Global Data Protection Rights
To hold companies accountable for their actions and security measures to manage sensitive information around an individual, the GDPR (Global Data Protection Rights) legislation comes into effect with stringent individual data protection rights becoming law in May 2018. This legislation sets precent and introduces massive penalties for companies who manage data for European individuals and puts control of data consent in the hands of the individual. At a summary level the legislation provides articles and mandates across the following areas of consent and data management.
- Rights of the Data Subject
- Controller and Processor Relationships
- Breach mitigation and security controls
- Transfers of personal data to third countries or international organizations
- Privacy by Design certification and advisory
Role of the Individual
This legislation puts unprecedented controls in the hands of an individual. At any time they have the rights under this legislation to ask companies to delete all information tied to them, prove the execution of this removal of data, and provide reporting for any event which caused that individuals information to be shared to a third party and the complete chronological history of those exchanges.
Role of the Organization
With the rights of the individual in place, can companies actually prove that they have deleted their data across multiple systems? Do they have record of the controller and processor relationships for data exchange to third parties and the daisy chain of transference? Does the organization have controls in place to mitigate potential breaches of this information and privacy by design?
Any company not compliant with privacy by design, adherence to explicit consent to an individual's data, and those that have performed risk mitigation steps will be subject to a penalty of between 4 to 6 percent of their annual revenue. This regulation isn't in the same realm as say CAN-SPAM and the right to individual data for marketing which comes with a $1M dollar penalty, this regulation will set precedent of companies being penalized in the 8-9 figure range if not more.

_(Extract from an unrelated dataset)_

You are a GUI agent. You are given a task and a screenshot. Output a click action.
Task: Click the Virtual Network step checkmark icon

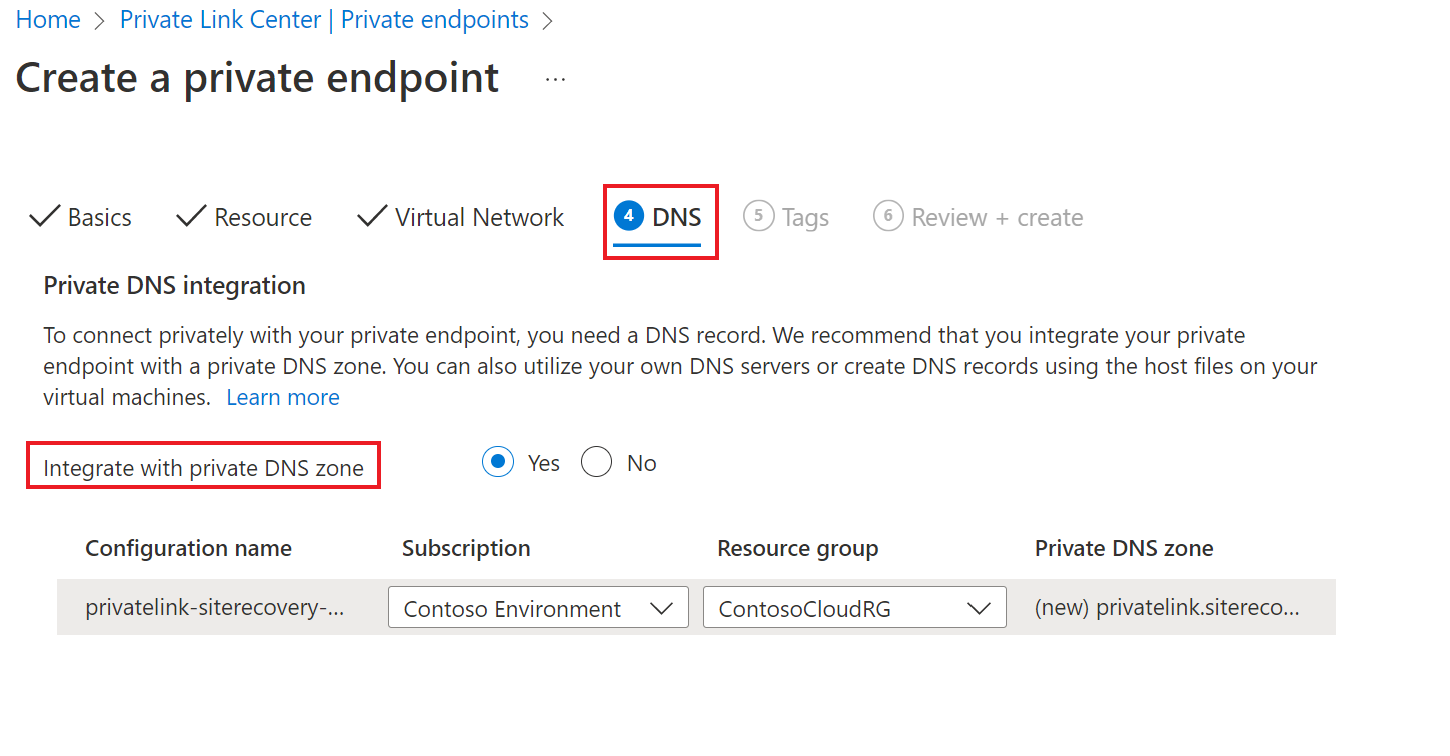click(x=371, y=216)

Companies need to formulate strategies and implementation steps to immediately become compliant with this regulation as a default in the businesses. We partnered with Tieto, one of the largest Healthcare Infrastructure providers in the Nordics to create a blockchain solution around management of consent across their network of Hospitals, BioBanks, and Research facilities. Our solutions were centered around the management of an individuals consent relationship across these entities and logging each interaction with an individuals data and the identities of all involved. This created a longitudinal record for compliance along with the ability to power data exchange based on the consent relationships.
Download the Tieto Whitepaper for the importance of GDPR compliance and out work with them to craft a strategy around using the upcoming legislation as a mechanism for better data sharing and responsibility.
While not all companies need a networked solution such as Tieto's to manage an individuals data and consent, all companies regardless of being located in Europe need to create a strategy, plan, and implementation path to become compliant in this new era of individual control over their data.